» Data entries:

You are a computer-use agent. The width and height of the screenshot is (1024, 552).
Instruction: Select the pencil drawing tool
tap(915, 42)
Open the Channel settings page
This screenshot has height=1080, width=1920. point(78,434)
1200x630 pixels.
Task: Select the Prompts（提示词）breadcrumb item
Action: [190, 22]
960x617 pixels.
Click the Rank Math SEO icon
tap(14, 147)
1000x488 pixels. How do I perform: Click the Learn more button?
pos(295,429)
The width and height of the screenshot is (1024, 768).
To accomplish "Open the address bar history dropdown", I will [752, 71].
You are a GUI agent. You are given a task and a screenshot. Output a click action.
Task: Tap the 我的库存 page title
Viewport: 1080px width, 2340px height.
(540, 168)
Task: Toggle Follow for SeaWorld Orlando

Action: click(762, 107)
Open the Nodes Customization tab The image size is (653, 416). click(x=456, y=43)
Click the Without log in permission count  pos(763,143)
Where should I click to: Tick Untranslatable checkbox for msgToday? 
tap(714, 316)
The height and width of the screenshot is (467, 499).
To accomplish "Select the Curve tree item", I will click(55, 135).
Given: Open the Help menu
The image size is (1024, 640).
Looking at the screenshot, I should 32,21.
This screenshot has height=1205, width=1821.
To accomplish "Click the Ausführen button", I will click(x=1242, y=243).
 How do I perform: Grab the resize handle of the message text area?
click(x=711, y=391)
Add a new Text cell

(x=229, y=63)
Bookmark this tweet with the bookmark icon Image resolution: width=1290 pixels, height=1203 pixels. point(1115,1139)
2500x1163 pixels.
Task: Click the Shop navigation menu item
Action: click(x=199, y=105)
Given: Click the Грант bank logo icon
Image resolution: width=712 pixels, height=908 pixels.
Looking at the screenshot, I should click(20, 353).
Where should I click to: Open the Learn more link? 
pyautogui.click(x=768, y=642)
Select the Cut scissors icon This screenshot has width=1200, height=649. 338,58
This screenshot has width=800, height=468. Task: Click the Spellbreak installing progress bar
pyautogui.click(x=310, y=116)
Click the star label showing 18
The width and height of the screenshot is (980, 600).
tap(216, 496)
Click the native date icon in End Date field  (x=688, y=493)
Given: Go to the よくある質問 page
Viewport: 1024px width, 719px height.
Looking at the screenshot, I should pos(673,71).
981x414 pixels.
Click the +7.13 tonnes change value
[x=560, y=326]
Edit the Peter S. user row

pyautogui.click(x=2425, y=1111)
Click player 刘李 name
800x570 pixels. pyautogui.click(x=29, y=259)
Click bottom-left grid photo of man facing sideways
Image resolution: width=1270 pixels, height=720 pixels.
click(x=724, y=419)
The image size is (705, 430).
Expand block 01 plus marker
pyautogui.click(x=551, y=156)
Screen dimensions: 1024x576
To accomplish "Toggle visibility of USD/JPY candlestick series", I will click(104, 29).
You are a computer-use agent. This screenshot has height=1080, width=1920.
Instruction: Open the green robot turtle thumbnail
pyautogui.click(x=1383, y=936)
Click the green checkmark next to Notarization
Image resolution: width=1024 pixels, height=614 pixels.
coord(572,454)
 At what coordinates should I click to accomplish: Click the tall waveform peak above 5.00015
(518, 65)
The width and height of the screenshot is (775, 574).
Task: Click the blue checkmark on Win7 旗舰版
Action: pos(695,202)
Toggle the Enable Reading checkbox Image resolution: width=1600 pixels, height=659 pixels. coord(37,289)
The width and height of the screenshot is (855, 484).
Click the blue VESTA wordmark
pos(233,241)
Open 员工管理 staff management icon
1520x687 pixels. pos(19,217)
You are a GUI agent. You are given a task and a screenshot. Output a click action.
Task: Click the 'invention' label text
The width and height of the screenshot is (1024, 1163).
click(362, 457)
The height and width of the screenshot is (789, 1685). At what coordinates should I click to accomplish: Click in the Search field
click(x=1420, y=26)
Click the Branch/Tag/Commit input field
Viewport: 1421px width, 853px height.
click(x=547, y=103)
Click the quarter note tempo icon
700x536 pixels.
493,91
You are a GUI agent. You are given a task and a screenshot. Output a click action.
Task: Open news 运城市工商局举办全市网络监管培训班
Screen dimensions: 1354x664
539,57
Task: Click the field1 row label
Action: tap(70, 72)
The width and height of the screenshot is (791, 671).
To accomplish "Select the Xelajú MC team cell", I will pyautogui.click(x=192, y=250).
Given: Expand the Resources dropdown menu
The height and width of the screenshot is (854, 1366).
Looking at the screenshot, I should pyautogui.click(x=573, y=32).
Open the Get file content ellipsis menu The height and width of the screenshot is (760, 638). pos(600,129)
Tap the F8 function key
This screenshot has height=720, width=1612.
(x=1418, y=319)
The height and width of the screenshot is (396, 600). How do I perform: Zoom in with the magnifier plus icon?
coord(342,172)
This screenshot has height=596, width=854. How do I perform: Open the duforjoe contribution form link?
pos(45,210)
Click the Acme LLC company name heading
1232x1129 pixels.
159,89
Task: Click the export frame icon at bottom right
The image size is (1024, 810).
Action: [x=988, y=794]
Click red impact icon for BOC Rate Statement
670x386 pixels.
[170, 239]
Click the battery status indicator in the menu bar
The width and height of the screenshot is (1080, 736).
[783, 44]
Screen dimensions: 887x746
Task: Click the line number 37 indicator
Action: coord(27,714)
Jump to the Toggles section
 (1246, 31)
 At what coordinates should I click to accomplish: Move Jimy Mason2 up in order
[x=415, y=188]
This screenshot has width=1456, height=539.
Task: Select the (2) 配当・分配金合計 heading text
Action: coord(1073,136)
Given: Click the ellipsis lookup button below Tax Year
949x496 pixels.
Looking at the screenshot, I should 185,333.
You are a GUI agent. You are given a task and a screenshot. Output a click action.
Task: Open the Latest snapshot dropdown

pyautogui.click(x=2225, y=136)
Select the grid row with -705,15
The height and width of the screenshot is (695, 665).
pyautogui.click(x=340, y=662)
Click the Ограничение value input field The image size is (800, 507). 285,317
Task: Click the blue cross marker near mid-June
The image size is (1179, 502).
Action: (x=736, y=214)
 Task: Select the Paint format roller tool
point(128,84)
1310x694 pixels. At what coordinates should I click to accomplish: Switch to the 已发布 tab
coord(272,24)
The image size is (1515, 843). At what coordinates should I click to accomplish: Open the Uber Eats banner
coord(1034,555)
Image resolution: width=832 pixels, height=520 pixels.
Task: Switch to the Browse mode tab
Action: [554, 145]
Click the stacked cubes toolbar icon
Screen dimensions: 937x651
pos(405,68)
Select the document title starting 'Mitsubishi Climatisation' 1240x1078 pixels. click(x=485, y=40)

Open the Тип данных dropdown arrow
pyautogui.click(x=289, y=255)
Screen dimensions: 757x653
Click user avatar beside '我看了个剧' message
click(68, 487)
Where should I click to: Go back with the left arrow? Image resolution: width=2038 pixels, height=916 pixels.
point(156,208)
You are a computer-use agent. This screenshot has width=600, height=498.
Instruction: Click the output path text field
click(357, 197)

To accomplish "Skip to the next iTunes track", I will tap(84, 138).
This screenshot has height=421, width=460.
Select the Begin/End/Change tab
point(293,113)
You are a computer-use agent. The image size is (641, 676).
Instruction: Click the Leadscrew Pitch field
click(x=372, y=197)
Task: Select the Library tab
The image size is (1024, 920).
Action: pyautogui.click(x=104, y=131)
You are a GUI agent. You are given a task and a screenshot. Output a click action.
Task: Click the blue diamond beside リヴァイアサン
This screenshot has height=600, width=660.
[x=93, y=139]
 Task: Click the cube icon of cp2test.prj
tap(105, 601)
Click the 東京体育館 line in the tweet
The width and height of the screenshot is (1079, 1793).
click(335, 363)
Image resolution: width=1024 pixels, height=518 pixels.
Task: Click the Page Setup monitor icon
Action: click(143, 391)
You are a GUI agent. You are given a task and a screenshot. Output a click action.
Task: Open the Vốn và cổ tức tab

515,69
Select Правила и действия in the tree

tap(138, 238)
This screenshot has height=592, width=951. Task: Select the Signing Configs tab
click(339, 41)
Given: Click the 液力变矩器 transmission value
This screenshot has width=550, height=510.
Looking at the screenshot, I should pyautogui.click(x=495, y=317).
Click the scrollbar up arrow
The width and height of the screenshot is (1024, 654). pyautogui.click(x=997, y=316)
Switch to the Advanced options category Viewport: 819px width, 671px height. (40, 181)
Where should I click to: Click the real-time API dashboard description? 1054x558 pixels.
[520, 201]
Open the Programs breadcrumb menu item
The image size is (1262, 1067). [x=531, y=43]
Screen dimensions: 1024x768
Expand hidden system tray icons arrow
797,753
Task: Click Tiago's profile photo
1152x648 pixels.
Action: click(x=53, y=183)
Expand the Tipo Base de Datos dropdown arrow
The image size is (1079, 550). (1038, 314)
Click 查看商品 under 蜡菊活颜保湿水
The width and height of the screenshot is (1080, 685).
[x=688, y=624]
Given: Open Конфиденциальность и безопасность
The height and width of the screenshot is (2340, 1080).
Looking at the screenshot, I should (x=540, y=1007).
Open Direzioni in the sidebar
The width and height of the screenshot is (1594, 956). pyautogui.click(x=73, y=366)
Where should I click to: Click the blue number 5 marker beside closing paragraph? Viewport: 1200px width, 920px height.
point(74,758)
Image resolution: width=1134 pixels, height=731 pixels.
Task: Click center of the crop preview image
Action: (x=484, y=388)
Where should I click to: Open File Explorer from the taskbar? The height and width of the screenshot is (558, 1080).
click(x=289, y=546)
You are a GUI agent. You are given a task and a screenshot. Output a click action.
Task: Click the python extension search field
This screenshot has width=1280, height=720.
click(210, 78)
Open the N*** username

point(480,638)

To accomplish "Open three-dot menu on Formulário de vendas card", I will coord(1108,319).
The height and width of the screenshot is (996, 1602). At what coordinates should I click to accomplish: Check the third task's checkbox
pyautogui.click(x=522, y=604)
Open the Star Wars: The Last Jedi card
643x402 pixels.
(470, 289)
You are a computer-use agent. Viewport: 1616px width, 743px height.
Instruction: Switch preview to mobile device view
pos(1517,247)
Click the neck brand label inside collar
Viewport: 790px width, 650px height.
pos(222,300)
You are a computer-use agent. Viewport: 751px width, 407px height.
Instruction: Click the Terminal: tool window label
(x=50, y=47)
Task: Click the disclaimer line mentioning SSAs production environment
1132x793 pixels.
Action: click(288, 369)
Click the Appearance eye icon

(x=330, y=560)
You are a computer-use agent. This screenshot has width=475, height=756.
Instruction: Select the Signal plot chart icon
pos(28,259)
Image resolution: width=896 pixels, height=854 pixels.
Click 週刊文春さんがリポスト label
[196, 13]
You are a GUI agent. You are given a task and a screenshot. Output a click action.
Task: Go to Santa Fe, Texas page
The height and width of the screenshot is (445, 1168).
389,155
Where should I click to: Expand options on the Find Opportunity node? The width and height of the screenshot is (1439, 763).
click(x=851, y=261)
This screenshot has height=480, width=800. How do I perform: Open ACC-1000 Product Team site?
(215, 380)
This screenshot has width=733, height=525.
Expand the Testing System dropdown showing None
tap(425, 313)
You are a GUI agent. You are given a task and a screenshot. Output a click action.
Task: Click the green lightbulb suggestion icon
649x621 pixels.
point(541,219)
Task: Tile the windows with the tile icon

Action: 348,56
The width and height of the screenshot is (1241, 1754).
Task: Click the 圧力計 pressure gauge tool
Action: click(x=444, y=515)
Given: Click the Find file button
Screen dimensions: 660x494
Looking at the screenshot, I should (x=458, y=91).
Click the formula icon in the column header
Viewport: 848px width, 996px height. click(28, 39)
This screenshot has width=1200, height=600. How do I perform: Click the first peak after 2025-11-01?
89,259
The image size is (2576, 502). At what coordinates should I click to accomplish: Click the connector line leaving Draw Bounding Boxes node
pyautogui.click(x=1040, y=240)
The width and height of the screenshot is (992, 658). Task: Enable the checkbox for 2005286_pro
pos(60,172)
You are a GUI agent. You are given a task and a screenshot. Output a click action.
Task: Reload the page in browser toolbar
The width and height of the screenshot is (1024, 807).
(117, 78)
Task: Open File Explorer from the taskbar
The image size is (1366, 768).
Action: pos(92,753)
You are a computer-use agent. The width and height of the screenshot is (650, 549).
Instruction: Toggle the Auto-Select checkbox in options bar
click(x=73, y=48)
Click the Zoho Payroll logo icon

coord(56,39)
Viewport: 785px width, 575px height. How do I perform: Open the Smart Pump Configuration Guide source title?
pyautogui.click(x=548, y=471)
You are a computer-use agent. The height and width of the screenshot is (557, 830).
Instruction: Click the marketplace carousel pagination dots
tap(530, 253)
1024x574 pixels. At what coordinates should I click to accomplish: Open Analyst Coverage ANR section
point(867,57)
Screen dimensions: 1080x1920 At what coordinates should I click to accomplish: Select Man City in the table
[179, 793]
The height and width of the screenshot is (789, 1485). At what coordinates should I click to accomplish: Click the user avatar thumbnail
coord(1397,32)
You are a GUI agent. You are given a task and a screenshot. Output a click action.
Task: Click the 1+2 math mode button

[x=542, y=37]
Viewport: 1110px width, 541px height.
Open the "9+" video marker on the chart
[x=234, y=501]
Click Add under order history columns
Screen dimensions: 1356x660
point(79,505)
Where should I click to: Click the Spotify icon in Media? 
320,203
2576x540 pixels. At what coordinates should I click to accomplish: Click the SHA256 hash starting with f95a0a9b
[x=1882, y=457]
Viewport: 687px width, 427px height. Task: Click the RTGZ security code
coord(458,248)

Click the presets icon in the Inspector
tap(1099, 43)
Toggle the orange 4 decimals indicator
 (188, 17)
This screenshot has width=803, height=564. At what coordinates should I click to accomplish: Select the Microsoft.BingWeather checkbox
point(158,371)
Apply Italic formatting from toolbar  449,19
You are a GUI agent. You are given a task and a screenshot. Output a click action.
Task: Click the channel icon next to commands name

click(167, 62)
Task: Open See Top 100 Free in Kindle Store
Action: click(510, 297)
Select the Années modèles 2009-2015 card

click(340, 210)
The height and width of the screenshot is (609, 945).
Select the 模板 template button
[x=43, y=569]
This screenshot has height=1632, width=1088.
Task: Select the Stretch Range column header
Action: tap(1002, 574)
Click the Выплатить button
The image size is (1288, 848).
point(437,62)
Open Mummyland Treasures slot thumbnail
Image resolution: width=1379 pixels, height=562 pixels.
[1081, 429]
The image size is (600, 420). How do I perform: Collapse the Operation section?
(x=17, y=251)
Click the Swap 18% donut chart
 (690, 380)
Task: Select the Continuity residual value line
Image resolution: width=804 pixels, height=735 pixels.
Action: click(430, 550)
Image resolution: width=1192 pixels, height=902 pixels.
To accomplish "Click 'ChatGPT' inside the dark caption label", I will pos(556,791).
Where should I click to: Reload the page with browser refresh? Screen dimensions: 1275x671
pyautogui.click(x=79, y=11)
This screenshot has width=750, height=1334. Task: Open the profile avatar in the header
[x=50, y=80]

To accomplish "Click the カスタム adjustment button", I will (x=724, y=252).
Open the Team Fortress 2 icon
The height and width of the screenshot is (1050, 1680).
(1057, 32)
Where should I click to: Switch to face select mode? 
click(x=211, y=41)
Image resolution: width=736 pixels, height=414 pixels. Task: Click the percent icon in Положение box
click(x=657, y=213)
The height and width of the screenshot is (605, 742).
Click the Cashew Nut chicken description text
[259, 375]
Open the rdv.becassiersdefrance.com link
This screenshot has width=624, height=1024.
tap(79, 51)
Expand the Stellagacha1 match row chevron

» What you need to do: Only the lines from the top of the data through the line that contains "Given: Open the Help menu" should be quoted, exactly as they stand.

» Answer box:
You are a computer-use agent. The width and height of the screenshot is (1024, 552).
Instruction: Select the pencil drawing tool
tap(915, 42)
Open the Channel settings page
This screenshot has height=1080, width=1920. point(78,434)
1200x630 pixels.
Task: Select the Prompts（提示词）breadcrumb item
Action: [190, 22]
960x617 pixels.
Click the Rank Math SEO icon
tap(14, 147)
1000x488 pixels. How do I perform: Click the Learn more button?
pos(295,429)
The width and height of the screenshot is (1024, 768).
To accomplish "Open the address bar history dropdown", I will [752, 71].
You are a GUI agent. You are given a task and a screenshot. Output a click action.
Task: Tap the 我的库存 page title
Viewport: 1080px width, 2340px height.
(540, 168)
Task: Toggle Follow for SeaWorld Orlando

Action: click(762, 107)
Open the Nodes Customization tab The image size is (653, 416). click(x=456, y=43)
Click the Without log in permission count  pos(763,143)
Where should I click to: Tick Untranslatable checkbox for msgToday? 
tap(714, 316)
The height and width of the screenshot is (467, 499).
To accomplish "Select the Curve tree item", I will click(55, 135).
Given: Open the Help menu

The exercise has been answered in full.